- Work order:
Transcribe the listing precisely, entry by entry.

- Dataset extract:
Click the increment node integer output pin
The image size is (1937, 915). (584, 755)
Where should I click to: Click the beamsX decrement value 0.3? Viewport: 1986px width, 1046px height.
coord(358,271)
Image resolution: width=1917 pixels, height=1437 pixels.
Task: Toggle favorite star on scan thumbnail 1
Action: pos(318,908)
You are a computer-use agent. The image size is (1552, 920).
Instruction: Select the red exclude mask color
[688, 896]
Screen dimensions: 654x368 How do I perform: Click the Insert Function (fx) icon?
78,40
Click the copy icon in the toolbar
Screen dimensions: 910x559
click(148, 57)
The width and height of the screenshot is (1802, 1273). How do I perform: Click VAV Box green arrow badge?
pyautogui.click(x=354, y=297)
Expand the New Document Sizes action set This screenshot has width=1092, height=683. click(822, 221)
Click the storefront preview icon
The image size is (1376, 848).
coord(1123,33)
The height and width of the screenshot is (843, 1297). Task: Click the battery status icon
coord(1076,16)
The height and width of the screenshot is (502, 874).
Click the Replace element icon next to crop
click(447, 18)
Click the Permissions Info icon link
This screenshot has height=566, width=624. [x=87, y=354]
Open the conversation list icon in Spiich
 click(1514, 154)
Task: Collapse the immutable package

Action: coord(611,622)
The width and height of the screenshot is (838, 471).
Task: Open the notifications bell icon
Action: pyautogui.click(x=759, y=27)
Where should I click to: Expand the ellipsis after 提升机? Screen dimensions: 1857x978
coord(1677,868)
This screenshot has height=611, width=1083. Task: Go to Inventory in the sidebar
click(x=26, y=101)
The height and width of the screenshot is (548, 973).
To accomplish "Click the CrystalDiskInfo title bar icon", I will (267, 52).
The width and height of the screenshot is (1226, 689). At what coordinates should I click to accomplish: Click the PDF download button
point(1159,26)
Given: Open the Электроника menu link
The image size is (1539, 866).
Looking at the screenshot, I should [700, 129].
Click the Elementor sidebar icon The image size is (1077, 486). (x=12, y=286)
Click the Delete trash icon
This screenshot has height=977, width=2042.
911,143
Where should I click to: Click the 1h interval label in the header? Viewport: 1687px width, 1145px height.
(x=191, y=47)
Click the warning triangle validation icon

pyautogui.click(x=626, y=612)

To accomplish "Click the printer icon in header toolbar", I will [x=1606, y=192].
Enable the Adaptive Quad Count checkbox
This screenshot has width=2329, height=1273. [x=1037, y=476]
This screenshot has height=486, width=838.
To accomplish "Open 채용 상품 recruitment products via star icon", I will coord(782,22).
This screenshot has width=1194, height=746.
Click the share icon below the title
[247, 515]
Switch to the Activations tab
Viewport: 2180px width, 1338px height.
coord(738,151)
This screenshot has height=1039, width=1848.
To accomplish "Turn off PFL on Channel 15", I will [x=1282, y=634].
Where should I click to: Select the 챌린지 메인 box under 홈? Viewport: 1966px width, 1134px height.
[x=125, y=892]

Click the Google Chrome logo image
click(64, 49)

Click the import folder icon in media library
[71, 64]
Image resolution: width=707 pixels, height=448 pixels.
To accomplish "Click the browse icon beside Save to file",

- Answer to this exercise:
Click the increment node integer output pin
The image size is (1937, 915). (584, 755)
Where should I click to: Click the beamsX decrement value 0.3? Viewport: 1986px width, 1046px height.
coord(358,271)
Image resolution: width=1917 pixels, height=1437 pixels.
Task: Toggle favorite star on scan thumbnail 1
Action: pos(318,908)
You are a computer-use agent. The image size is (1552, 920).
Instruction: Select the red exclude mask color
[688, 896]
Screen dimensions: 654x368 How do I perform: Click the Insert Function (fx) icon?
78,40
Click the copy icon in the toolbar
Screen dimensions: 910x559
click(148, 57)
The width and height of the screenshot is (1802, 1273). How do I perform: Click VAV Box green arrow badge?
pyautogui.click(x=354, y=297)
Expand the New Document Sizes action set This screenshot has width=1092, height=683. click(822, 221)
Click the storefront preview icon
The image size is (1376, 848).
coord(1123,33)
The height and width of the screenshot is (843, 1297). Task: Click the battery status icon
coord(1076,16)
The height and width of the screenshot is (502, 874).
Click the Replace element icon next to crop
click(447, 18)
Click the Permissions Info icon link
This screenshot has height=566, width=624. [x=87, y=354]
Open the conversation list icon in Spiich
 click(1514, 154)
Task: Collapse the immutable package

Action: coord(611,622)
The width and height of the screenshot is (838, 471).
Task: Open the notifications bell icon
Action: pyautogui.click(x=759, y=27)
Where should I click to: Expand the ellipsis after 提升机? Screen dimensions: 1857x978
coord(1677,868)
This screenshot has height=611, width=1083. Task: Go to Inventory in the sidebar
click(x=26, y=101)
The height and width of the screenshot is (548, 973).
To accomplish "Click the CrystalDiskInfo title bar icon", I will (267, 52).
The width and height of the screenshot is (1226, 689). At what coordinates should I click to accomplish: Click the PDF download button
point(1159,26)
Given: Open the Электроника menu link
The image size is (1539, 866).
Looking at the screenshot, I should [700, 129].
Click the Elementor sidebar icon The image size is (1077, 486). (x=12, y=286)
Click the Delete trash icon
This screenshot has height=977, width=2042.
911,143
Where should I click to: Click the 1h interval label in the header? Viewport: 1687px width, 1145px height.
(x=191, y=47)
Click the warning triangle validation icon

pyautogui.click(x=626, y=612)

To accomplish "Click the printer icon in header toolbar", I will [x=1606, y=192].
Enable the Adaptive Quad Count checkbox
This screenshot has width=2329, height=1273. [x=1037, y=476]
This screenshot has height=486, width=838.
To accomplish "Open 채용 상품 recruitment products via star icon", I will coord(782,22).
This screenshot has width=1194, height=746.
Click the share icon below the title
[247, 515]
Switch to the Activations tab
Viewport: 2180px width, 1338px height.
coord(738,151)
This screenshot has height=1039, width=1848.
To accomplish "Turn off PFL on Channel 15", I will [x=1282, y=634].
Where should I click to: Select the 챌린지 메인 box under 홈? Viewport: 1966px width, 1134px height.
[x=125, y=892]

Click the Google Chrome logo image
click(64, 49)

Click the import folder icon in media library
[71, 64]
Image resolution: width=707 pixels, height=448 pixels.
To accomplish "Click the browse icon beside Save to file",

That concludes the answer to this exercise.